TASK DESCRIPTION:
Looking at the data below, report how many lines contain "agent", with no other words.

START GIVEN DATA

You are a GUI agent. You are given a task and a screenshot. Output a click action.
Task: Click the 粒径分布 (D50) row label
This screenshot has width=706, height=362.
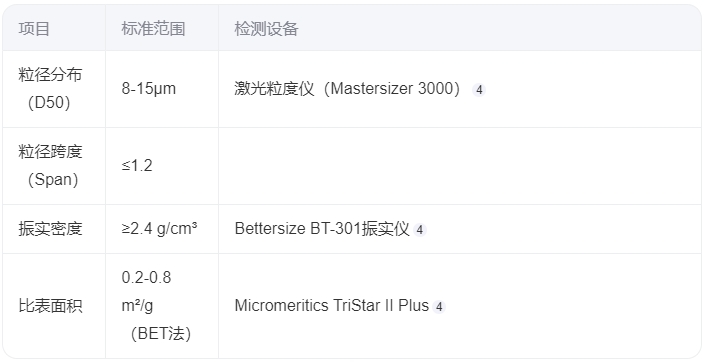pyautogui.click(x=50, y=89)
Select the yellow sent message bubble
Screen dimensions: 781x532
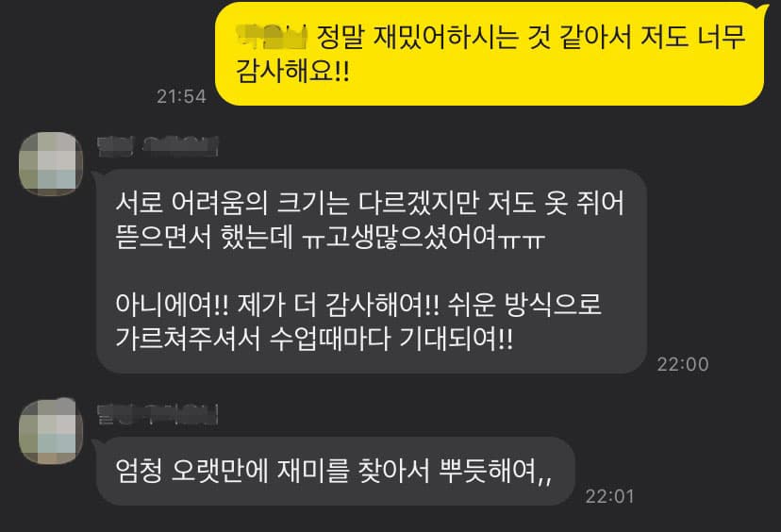(x=490, y=54)
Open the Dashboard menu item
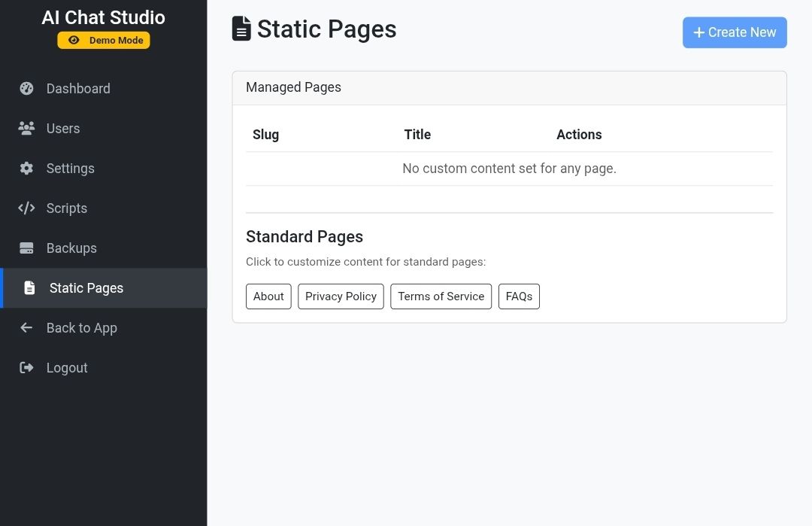 pos(78,89)
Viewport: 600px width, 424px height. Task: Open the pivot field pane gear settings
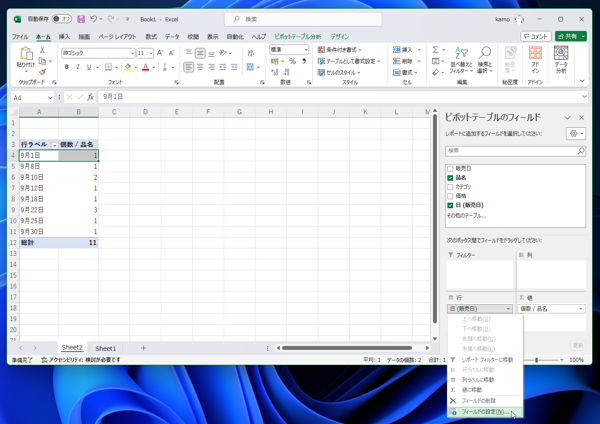[574, 133]
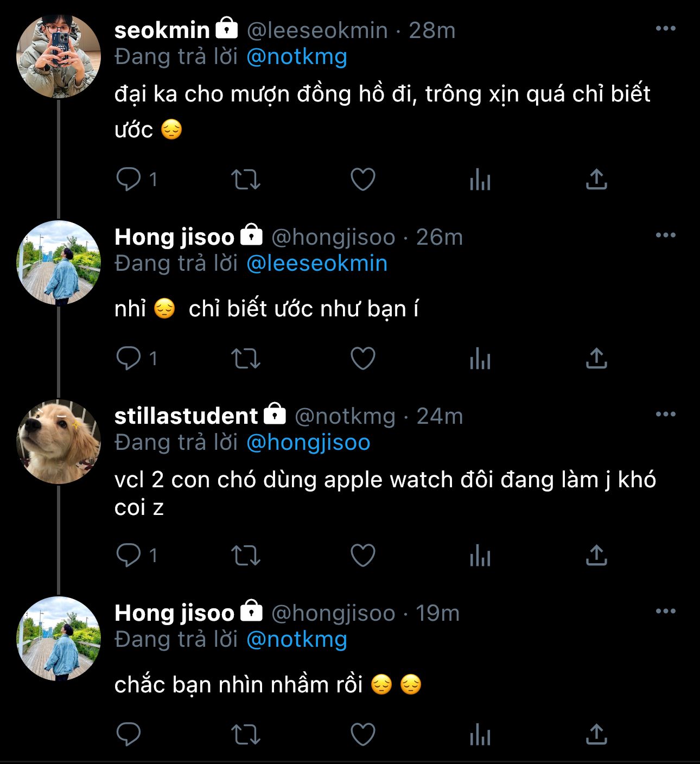This screenshot has height=764, width=700.
Task: Open more options on stillastudent's tweet
Action: pos(665,415)
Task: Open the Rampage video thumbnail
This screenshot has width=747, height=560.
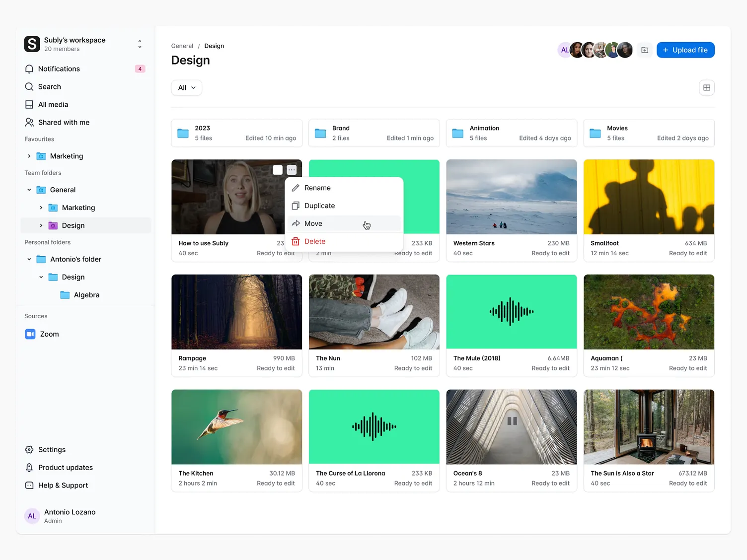Action: tap(236, 312)
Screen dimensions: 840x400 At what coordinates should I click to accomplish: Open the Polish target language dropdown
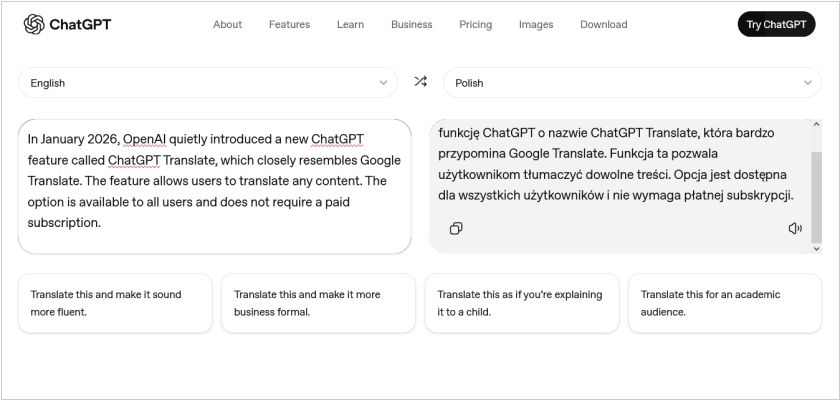[632, 83]
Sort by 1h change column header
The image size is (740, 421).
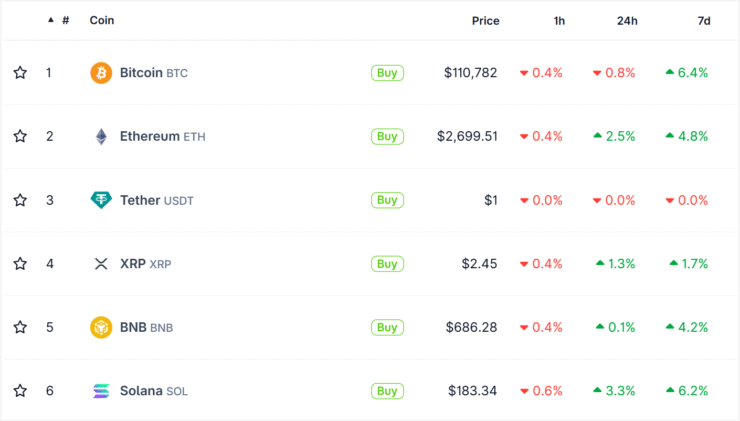tap(559, 21)
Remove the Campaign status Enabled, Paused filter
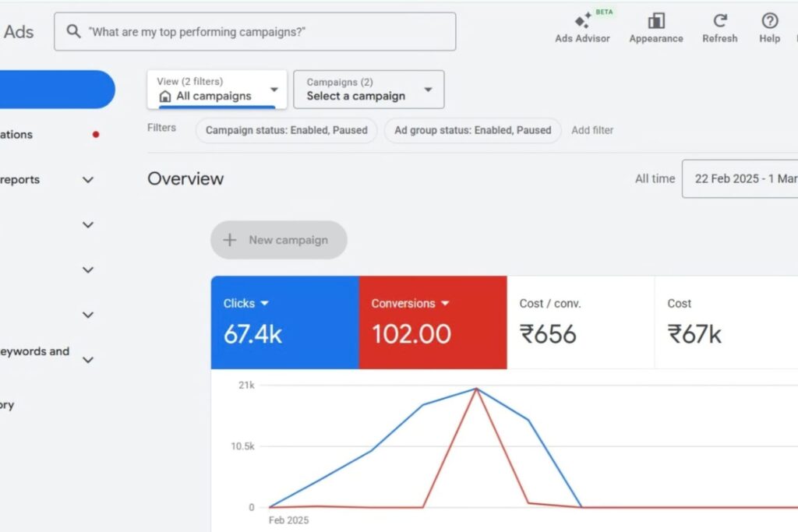 [x=285, y=130]
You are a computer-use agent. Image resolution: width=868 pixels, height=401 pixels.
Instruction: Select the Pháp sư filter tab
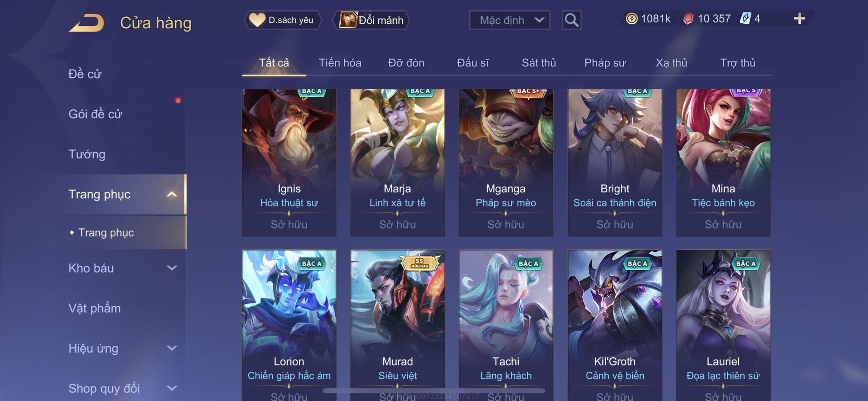point(605,63)
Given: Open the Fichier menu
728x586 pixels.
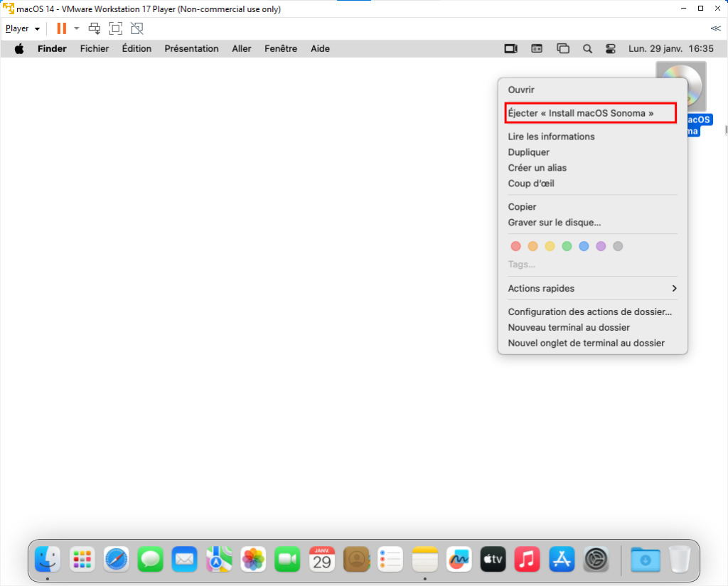Looking at the screenshot, I should (x=94, y=48).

END GIVEN DATA

RESPONSE:
2